Of course, written records cover only those periods when people actually did write, which Rackham points out. The bias of historians to cherish and focus on written records lead to the idea of “prehistory”, a time “before history” which means history is that which is in written records. As (post?) modern scholars, and particularly as environmental historians with an understanding of colonial discourses, it is my conviction that we ought to abolish this particular piece of terminology from our shared vocabulary. Rackham speaks of “aboriginal landscapes” (p. 25) instead of “prehistoric” landscapes which is, I like to think, in light of this. Interestingly, Rackham also warns against “projecting modern ecological fallacies on the ancients” (p. 17). The way I see it, the strong focus on written sources is a similar fallacy as we are very much a writing culture. Projecting our own tendency today to write, and also to write with the ambition of writing “the truth” (as in academic works), to the past is an equal fallacy as projecting our ideas (or fallacies) of ecology onto ancient sources. If the projecting of modern ecological fallacies onto ancient sources is “psuedo-ecology”, projecting our own predilection for writing onto the past, studying only written sources, should be regarded as “psuedo-history”. It is quite intuitive that “prehistory” as a concept is flat out inaccurate.

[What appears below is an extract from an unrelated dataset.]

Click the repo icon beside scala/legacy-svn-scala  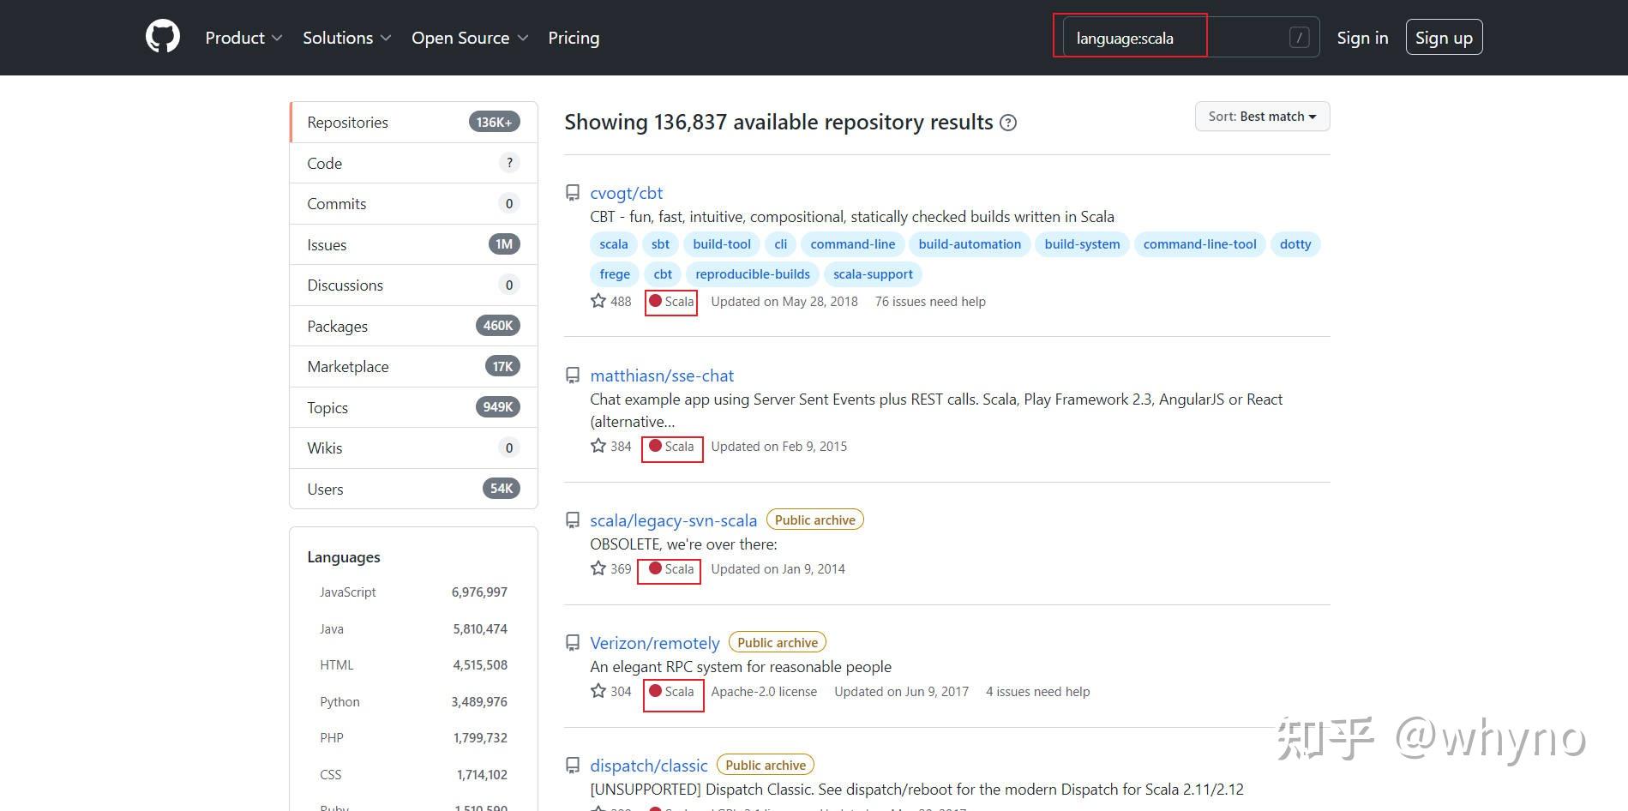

Of the three questions presented by the student organizers before this seminar, I think the most interesting one is whether or how psuedo-ecology in understanding ancient ecological history besides Greece. My answer, in short, is: yes. Factoids are not something inherent only to our understanding of Greek ecological history, but to ecological history in general, independent of geography or nations. The question, rather, is how stringent the natural science part of environmental history has to be in order to pass as stringent enough interdisciplinary environmental history? Of course, the environmental historian can focus on attitudes and views of the ecology and environment instead of the actual nature and changes within the ecology. Rackham, though, criticizes this approach (p. 17), and I – doing exactly that in my thesis, partly – feel that criticism as partly unwarranted. It depends on what the historian is aiming and claiming to do. I would argue that here one could see a watershed within the field of environmental history – that of the truly interdisciplinary environmental history, where elements of narrative historiography and natural science is molded together, and that of the discoursive investigations into attitudes and philosphies of environment throughout history. Maybe the two should not be lumped together like they are today. Maybe one can speak of a “scientific” environmental history and one “philosophical” environmental history?